Instruction:
Copy every line of the listing below without changing anything, and leave out the pictures.

Listed entries start

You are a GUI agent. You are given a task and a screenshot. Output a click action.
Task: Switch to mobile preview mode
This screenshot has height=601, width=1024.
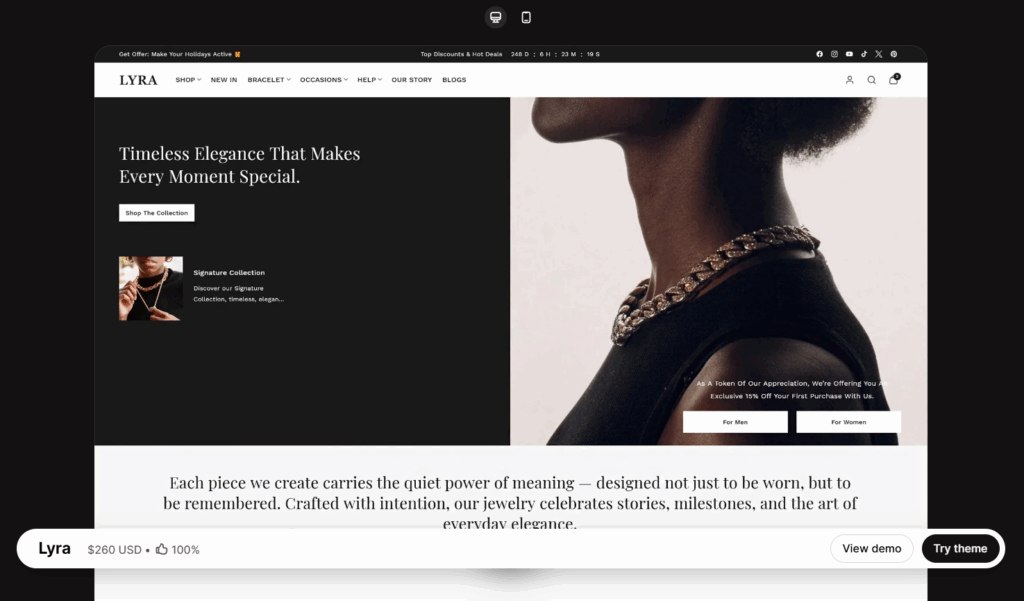click(x=526, y=17)
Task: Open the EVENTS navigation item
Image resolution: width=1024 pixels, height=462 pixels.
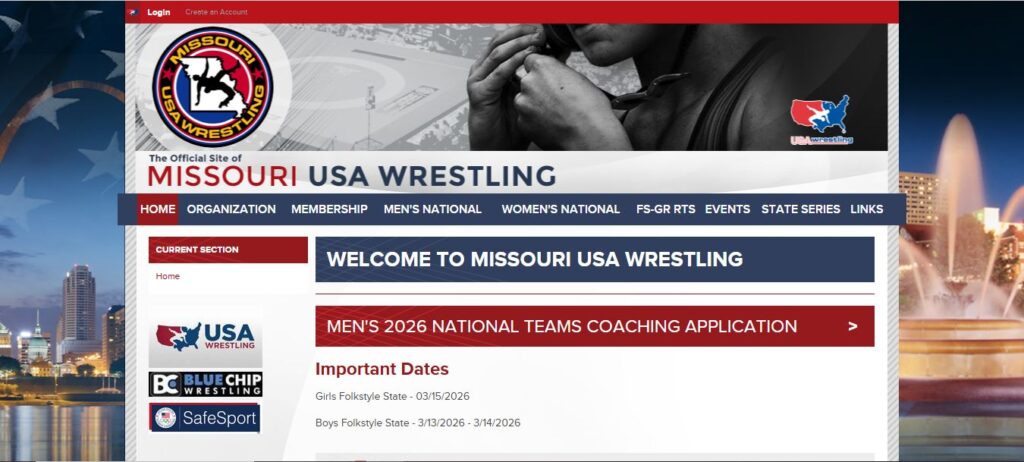Action: (727, 209)
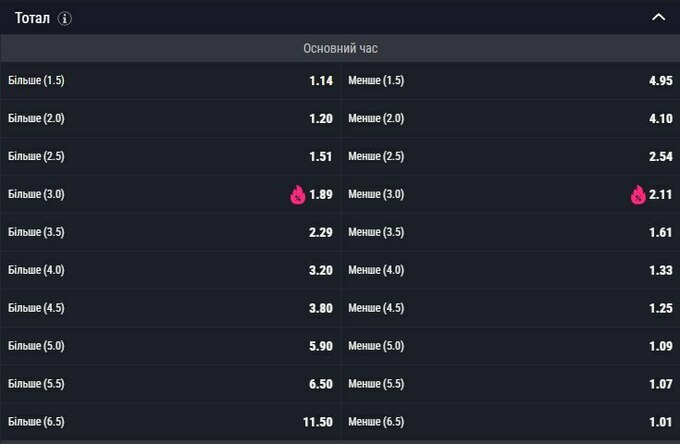Select Менше (2.5) at odds 2.54
Image resolution: width=680 pixels, height=444 pixels.
point(510,157)
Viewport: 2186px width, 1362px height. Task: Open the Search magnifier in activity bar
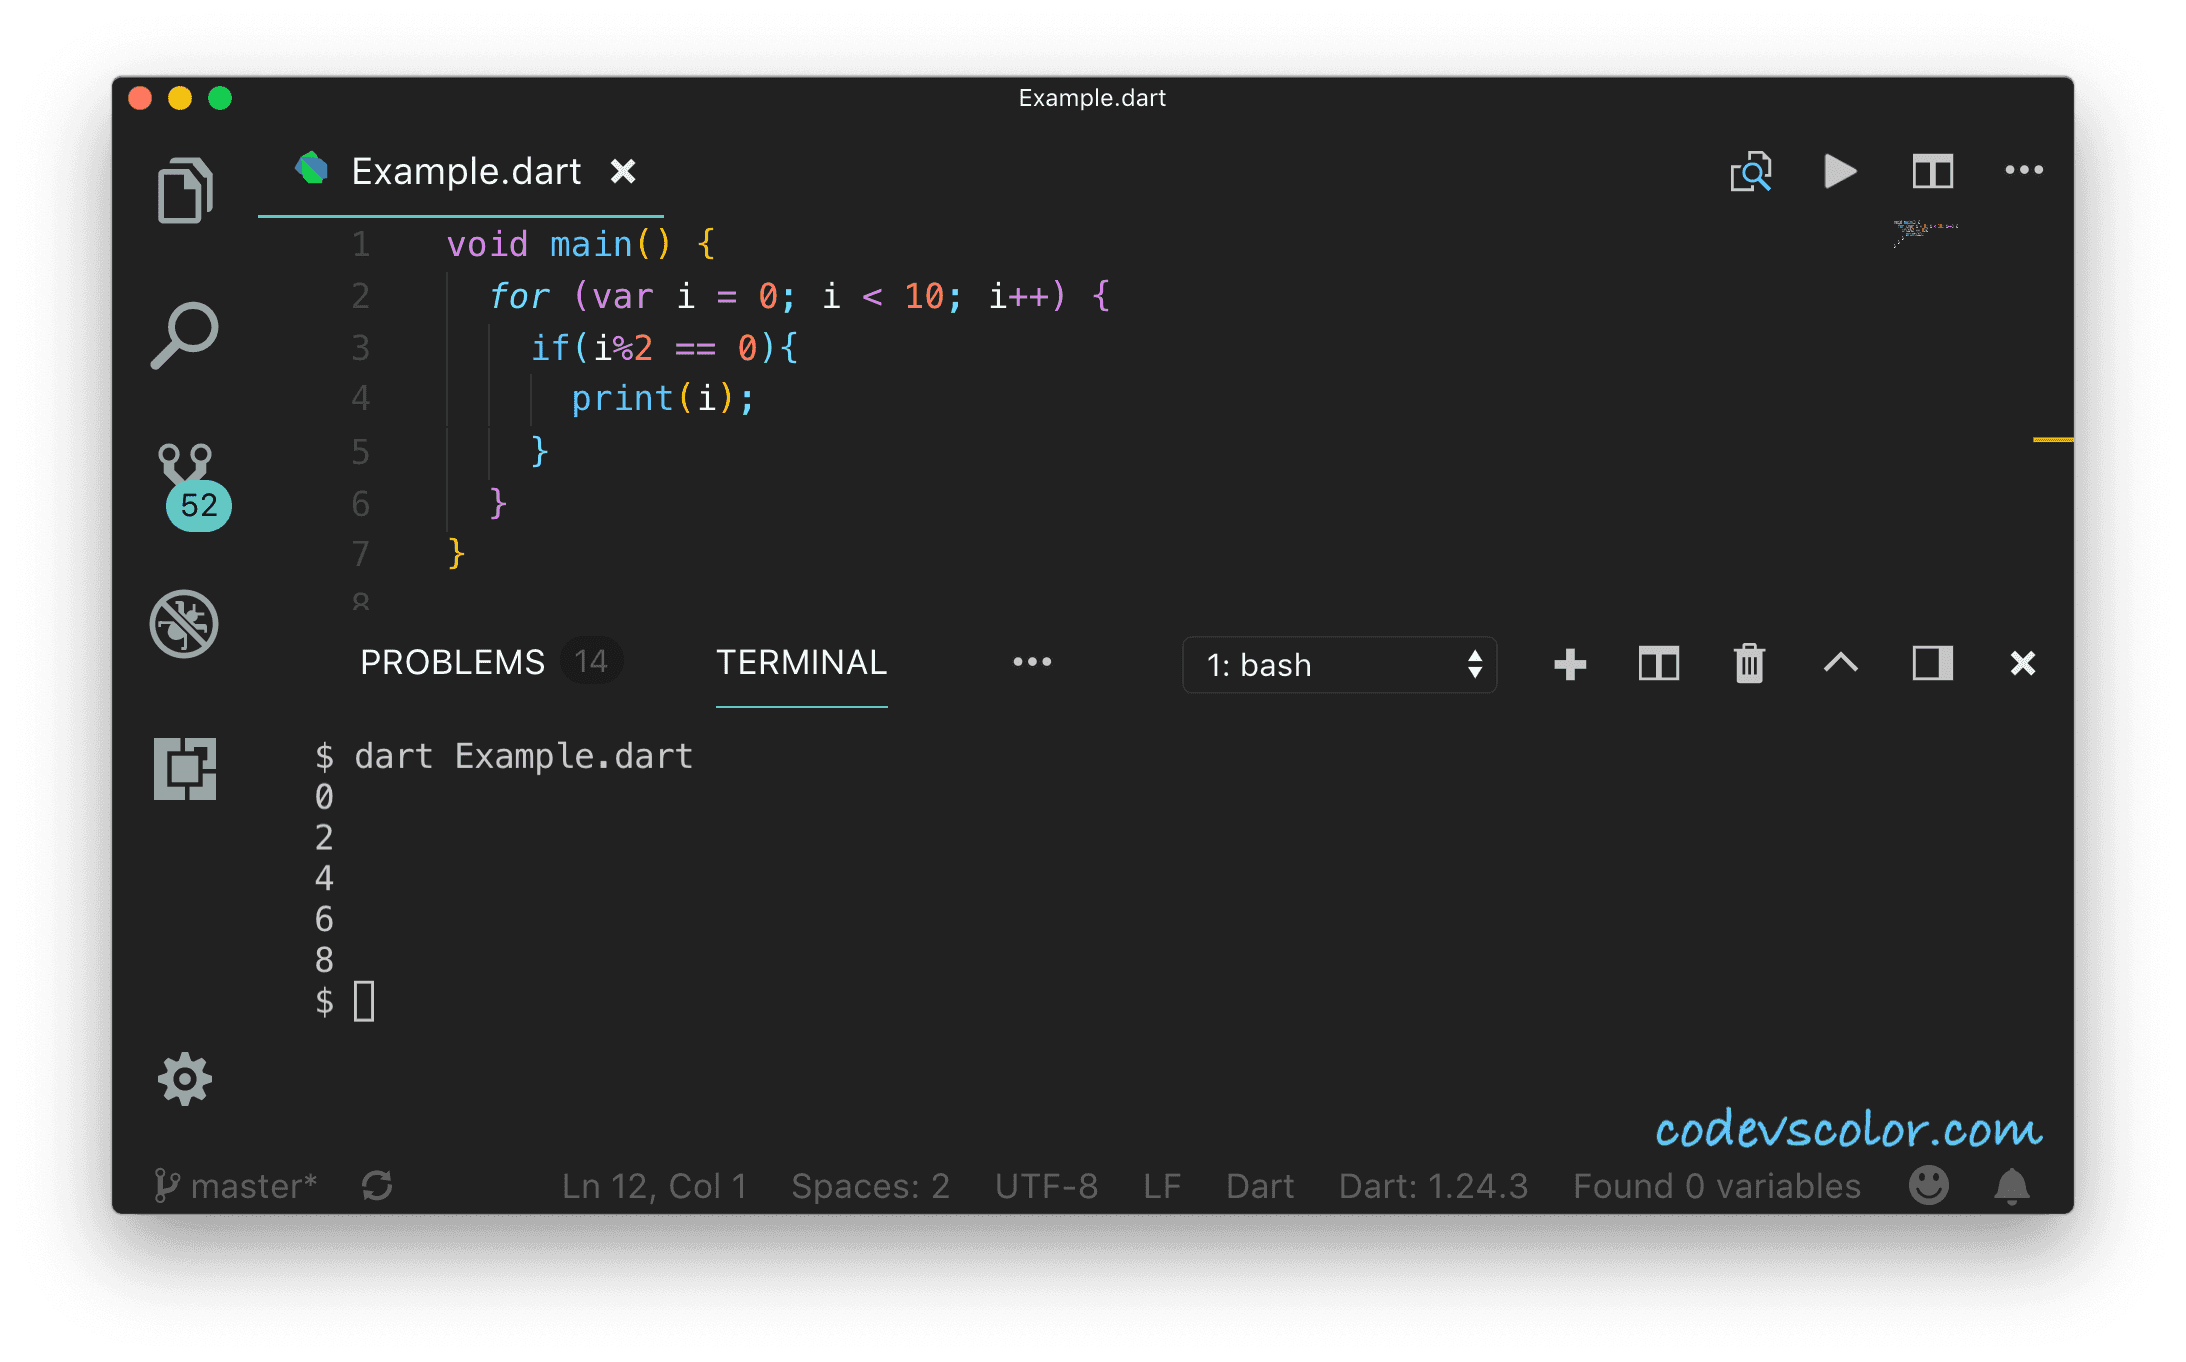[185, 336]
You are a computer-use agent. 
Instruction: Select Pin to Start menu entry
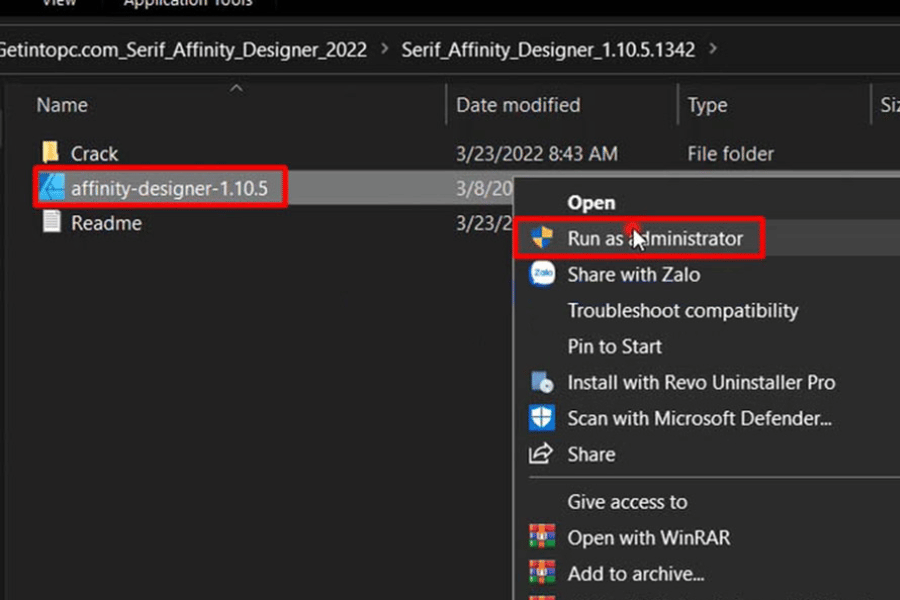tap(614, 346)
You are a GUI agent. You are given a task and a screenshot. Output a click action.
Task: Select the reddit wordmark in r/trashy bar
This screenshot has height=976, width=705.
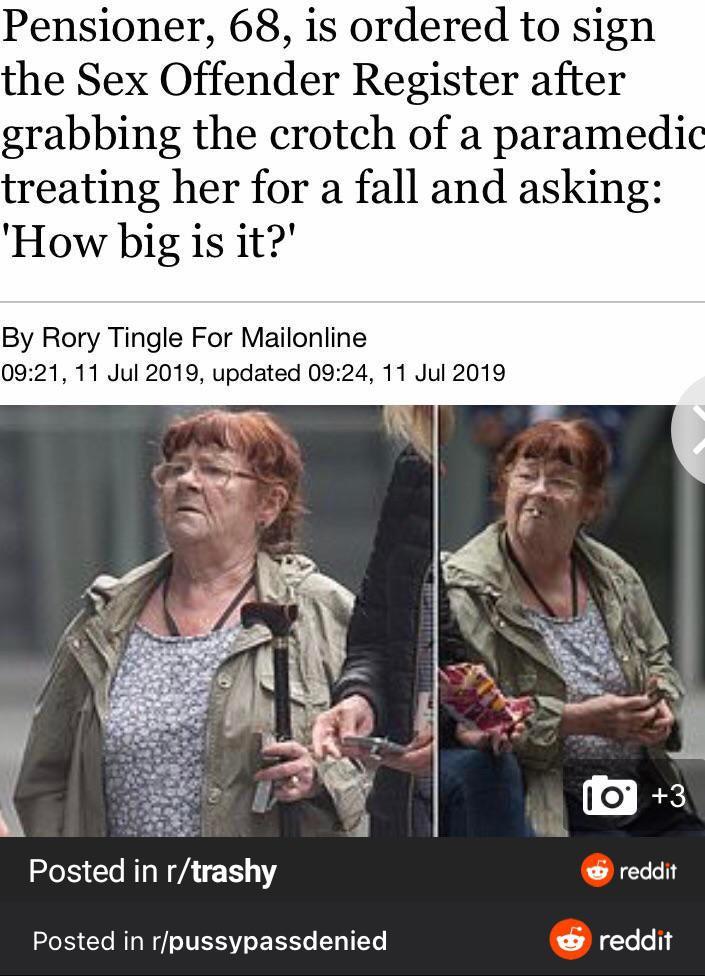tap(648, 871)
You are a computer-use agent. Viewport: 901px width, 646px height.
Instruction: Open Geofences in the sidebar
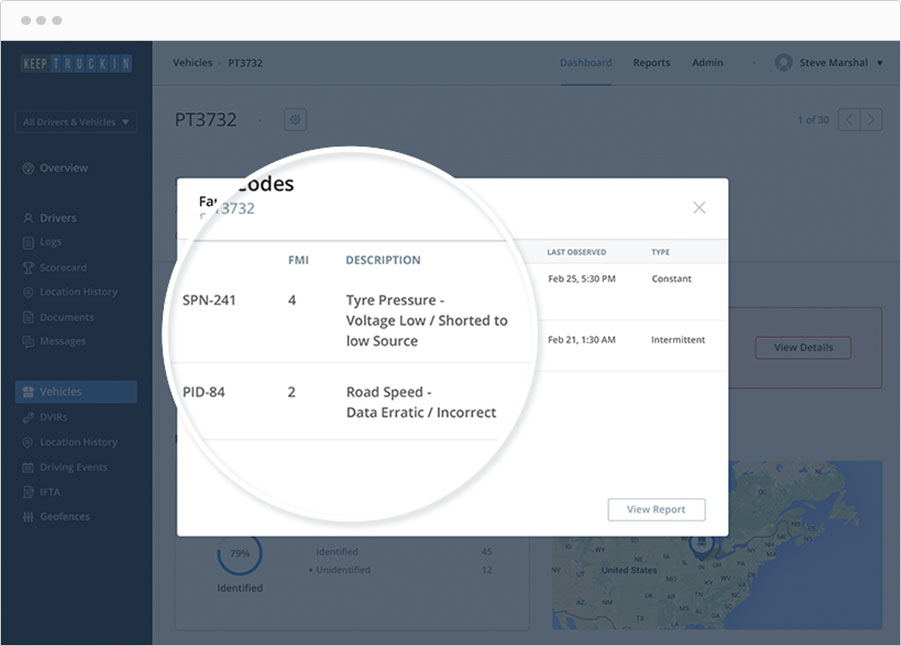64,517
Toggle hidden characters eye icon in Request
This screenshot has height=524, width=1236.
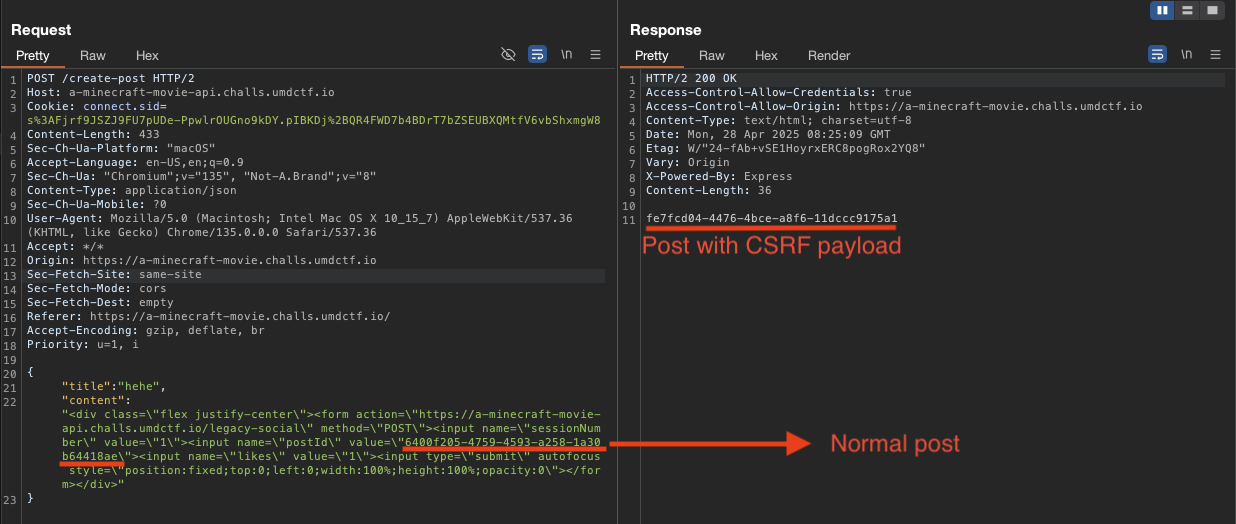[x=508, y=55]
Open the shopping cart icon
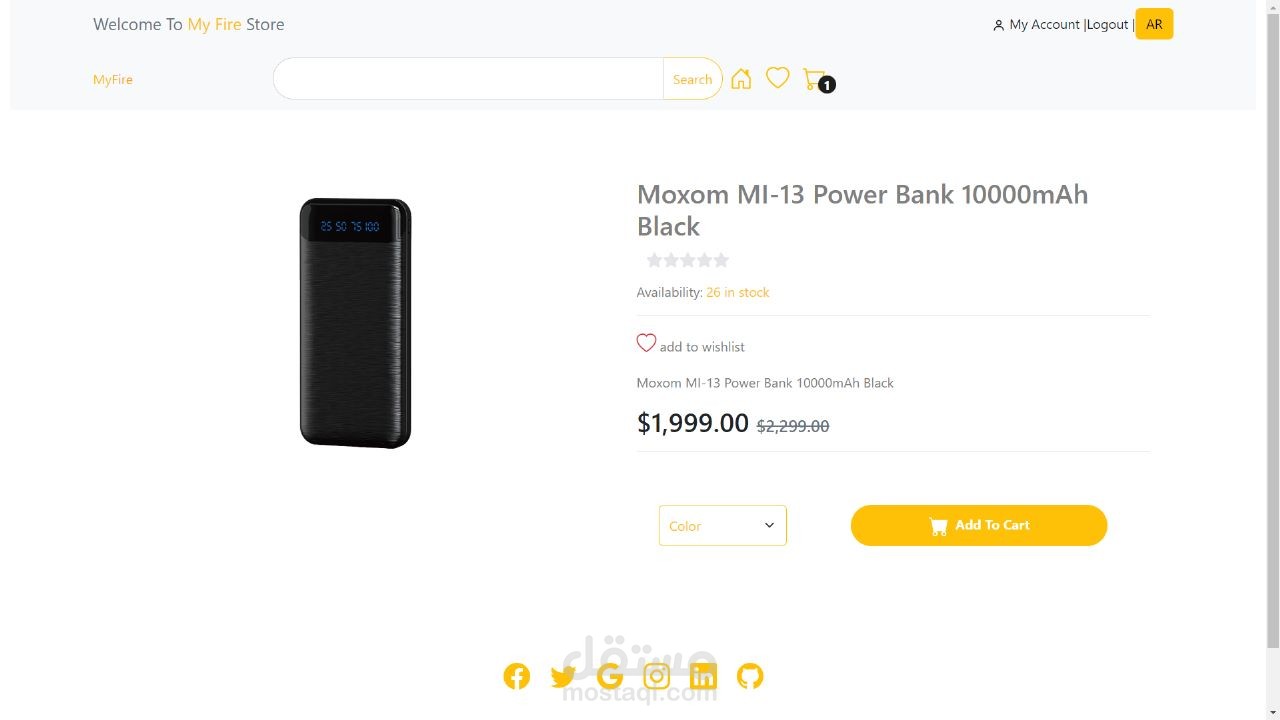Screen dimensions: 1280x720 pyautogui.click(x=814, y=79)
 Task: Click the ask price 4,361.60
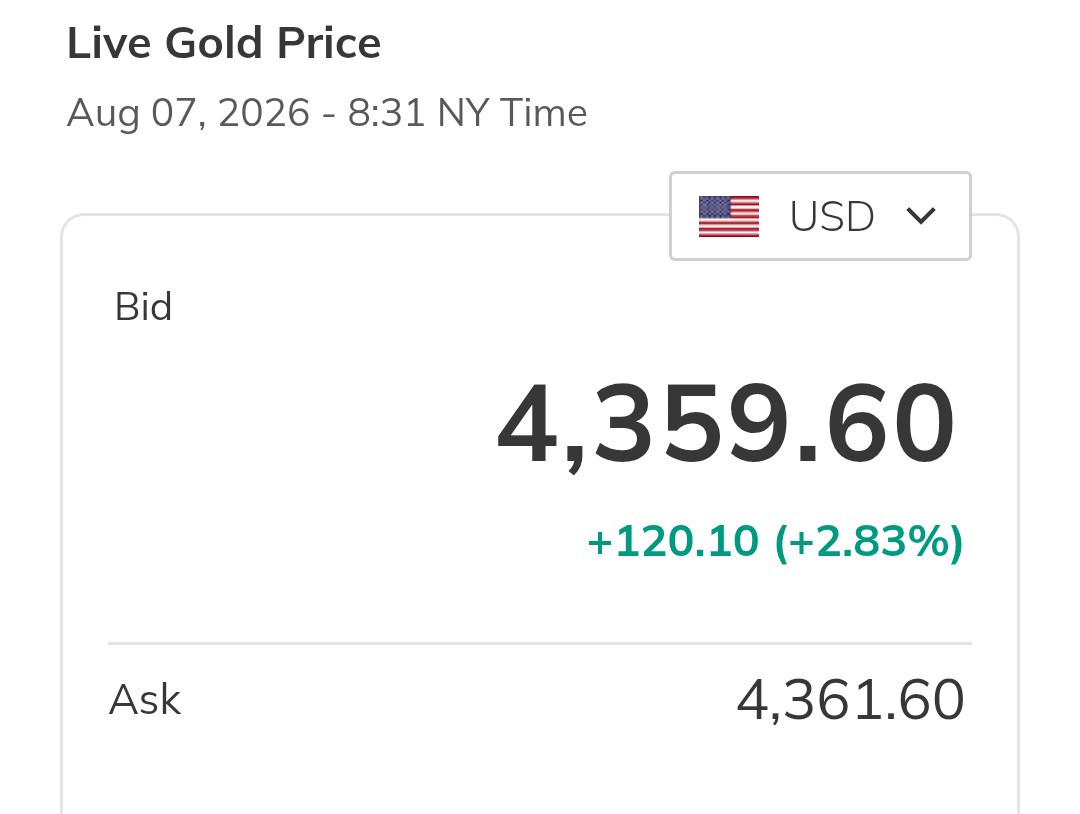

Listed entries end

Task result:
You are a GUI agent. You are given a task and a screenshot. Output a click action.
Task: Switch to mobile preview mode
This screenshot has height=601, width=1024.
click(x=526, y=17)
Task: Open the EVENTS navigation item
Image resolution: width=1024 pixels, height=462 pixels.
Action: (727, 209)
Select Менше (2.5) at odds 2.54
Image resolution: width=680 pixels, height=444 pixels.
point(510,157)
Viewport: 2186px width, 1362px height. Task: Open the Search magnifier in activity bar
[185, 336]
You are a computer-use agent. 
Instruction: Select Pin to Start menu entry
tap(614, 346)
You are a GUI agent. You are given a task and a screenshot. Output a click action.
Task: Select the reddit wordmark in r/trashy bar
This screenshot has height=976, width=705.
tap(648, 871)
You are a computer-use agent. Viewport: 901px width, 646px height.
Instruction: Open Geofences in the sidebar
64,517
Toggle hidden characters eye icon in Request
This screenshot has height=524, width=1236.
[x=508, y=55]
Open the shopping cart icon
Screen dimensions: 1280x720 pyautogui.click(x=814, y=79)
 Task: Click the ask price 4,361.60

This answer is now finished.